*REQUIRED WORK*.
1. According to the geneve offload discussion, how many maximum queues does FM10K have?
2. Extend the geneve offload discussion past its final sentence, continuing the last reply in the same voice.

I don't have concrete evidence: I just noticed that drivers already
implement RSS based on the data we push them over the vxlan offloading
ndos. This patchset achieves the same for geneve. Also if people would
like to implement ntuple filtering within encapsulated packets on the
NIC this is a requirement. I agree this is a bit far fetched but losing
this capability right now doesn't seem worthwhile for now and also not
stopping new protocols being deployed in this manner with specific
offloads.
Also I am not sure if hardware does only provide a 7 bit indirection
table, that would limit them to 128 receive queues/cores where they can
steer their packets to, but I absolutely don't know, it is just a guess.
Given that FM10K has 256 max queues, I could imagine they also use a
larger indirection table, no? But yeah, obviously this would still be
enough. This also very much depends on the hw used hash function,
probably toeplitz hash, and the distribution thereof. I would need to do
more research on this and check out biases.
> >> > Please provide a sketch up for a protocol generic api that can tell
> >> > hardware where a inner protocol header starts that supports vxlan,
> >> > vxlan-gpe, geneve and ipv6 extension headers and knows which protocol is
> >> > starting at that point.
> >> >
> >> BPF. Implementing protocol generic offloads are not just a HW concern
> >> either, adding kernel GRO code for every possible protocol that comes
> >> along doesn't scale well. This becomes especially obvious when we
> >> consider how to provide offloads for applications protocols. If the
> >> kernel provides a programmable framework for the offloads then
> >> application protocols, such as QUIC, could use use that without
> >> needing to hack the kernel to support the specific protocol (which no
> >> one wants!). Application protocol parsing in KCM and some other use
> >> cases of BPF have already foreshadowed this, and we are working on a
> >> prototype for a BPF programmable engine in the kernel. Presumably,
> >> this same model could eventually be applied as the HW API to
> >> programmable offload.
> >
> > So your proposal is like this:
> >
> > dev->ops->ndo_add_offload(struct net_device *, struct bpf_prog *) ?
> >
> > What do network cards do when they don't support bpf in hardware as
> > currently all cards. Should they do program equivalence testing on the
> > bpf program to check if it conforms some of its offload capabilities and
> > activate those for the port they parsed out of the bpf program? I don't
> > really care about more function pointers in struct net_device_ops
> > because it really doesn't matter but what really concerns me is the huge
> > size of the drivers in the kernel. Just tell the driver specifically
> > what is wanted and let them do that. Don't force them to do program
> > inspection or anything.
> >
> Nobody is forcing anyone to do anything. If someone implements generic
> offload like this it's treated just like any other optional feature of
> a NIC.
Yes, I agree, I am totally with you here. If generic offloading can be
realized by NICs I am totally with you that this should be the way to
go. I don't see that coming in the next (small number of) years, so I
don't see a reason to stop this patchset. (Or the more specific one
posted recently.)
All protocols can try to push down their offloading needs to the NIC via
a special generic ndo op hopefully in the future. But hardware currently
doesn't support that, so I can understand why this patchset implements
more specific offloads for specific IETF drafts.
I favor the new ndo op slightly more which is implemented in the new
patch set.

*INFORMATION GIVEN*.
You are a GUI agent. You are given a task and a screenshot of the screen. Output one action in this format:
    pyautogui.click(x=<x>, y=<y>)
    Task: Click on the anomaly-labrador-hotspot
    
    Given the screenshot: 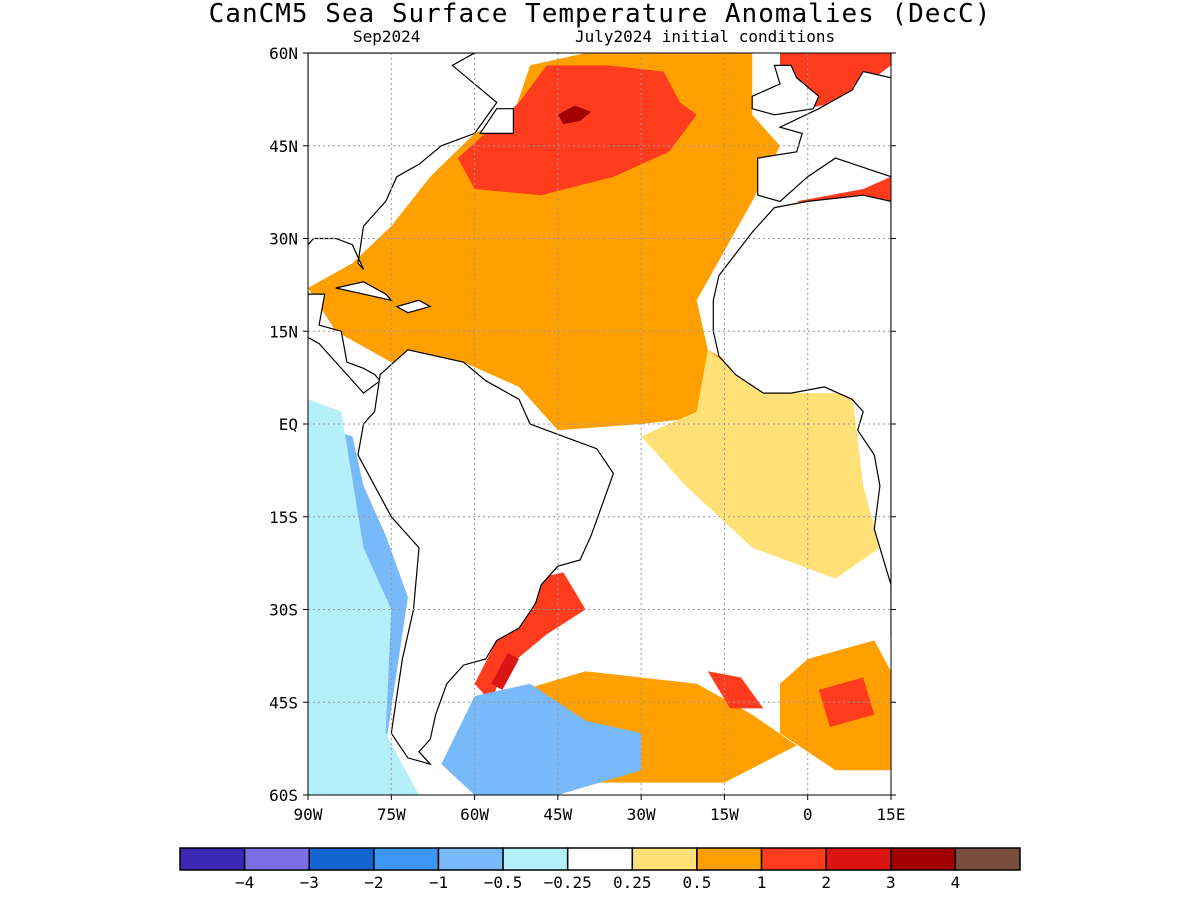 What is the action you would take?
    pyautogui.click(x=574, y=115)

==

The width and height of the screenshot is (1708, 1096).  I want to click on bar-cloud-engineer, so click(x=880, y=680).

*ANSWERS TO EACH TASK*.
1. 256

2.
> > About your argument regarding GRO for every possible protocol:
> >
> > Adding GRO for QUIC or SPUD transparently does not work as it breaks the
> > semantics of UDP. UDP is a framed protocol not a streamed one so it does
> > not make sense to add that. You can implement GRO for fragmented UDP,
> > though. The length of the packet is end-to-end information. If you add a
> > new protocol with a new socket type, sure you can add GRO engine
> > transparently for that but not simply peeking data inside UDP if you
> > don't know how the local application uses this data. In case of
> > forwarding you can never do that, it will break the internet actually.
> > In case you are the end host GRO engine can ask the socket what type it
> > is or what framing inside UDP is used. Thus this cannot work on hardware
> > either.
> >
> This is not correct, We already have many instances of GRO being used
> over UDP in several UDP encapsulations, there is no issue with
> breaking UDP semantics. QUIC is a stream based transport like TCP so
> it will fit into the model (granted the fact that this incoming from
> userspace and the per packet security will make it little more
> challenging to implement offload). I don't know if this is needed, but
> I can only assume that server performance in QUIC must be miserable if
> all the I/O is 1350 bytes.
In case of fou offloading the kernel specifically let's the gro engine
know for which port it should look out and is allowed to aggregate
frames therein. As I said, if you have this information it is totally
possible to do that. This means that user space also has to push this
information on every forwarding host into the kernel. For QUIC as a
non-transport but a end-to-end protocol this seems much more difficult
to me, as you don't know which port numbers are used by the end
applications or by the users. So generic offloading like we do for TCP
does not work, if you know the context of applications knowing specific
port numbers, this can work but must be synchronized with user
application's sockets, maybe even over the network.
> > I am not very happy with the use cases of BPF outside of tracing and
> > cls_bpf and packet steering.
> >
> > Please don't propose that we should use BPF as the API for HW
> > programmable offloading currently. It does not make sense.
> >
> If you have an alternative, please propose it now.
I don't, that is the problem.
I tried to come up with a way to describe offloads like:
<<pseudocode>>
struct field {
unsigned int offset;
unsigned int length;
unsigned int mask;
};
struct offload_config {
struct field proto_id[whatever];
struct field length;
struct field next_protocol;
struct field port;
};
(For vxlan-gpe or nsh a custom mapping of protocol ids would need to be
specified (to know the header therein).)
And then filling out those fields using the offsetof and sizeof of the
headers, but this seemed to be very difficult a) because they use
bitmasks (which of course could be converted) or in case of IPv6 a
schema would have to be specified how to walk down the IPv6 extensions.
This seems also to be true for NSH. Maybe gcc could help with
compile-time introspection with bitfields in the future but I doubt that
for now. Duplicating and maintaining two header structs for one
tunneling protoco
But looking at vxlan, vxlan-gpe, fou, geneve and ipv6 extensions this
seemed to not be possible with extra code. This was also the conclusion
by trying to add a way that user space can access NIC descriptors in a
generic way. Without code this didn't seem feasable. So for the time
being I can understand why specific offloads are proposed and should be
accepted. As soon as NICs allow uploading parsing trees or bpf(-like)
code I am all in for that!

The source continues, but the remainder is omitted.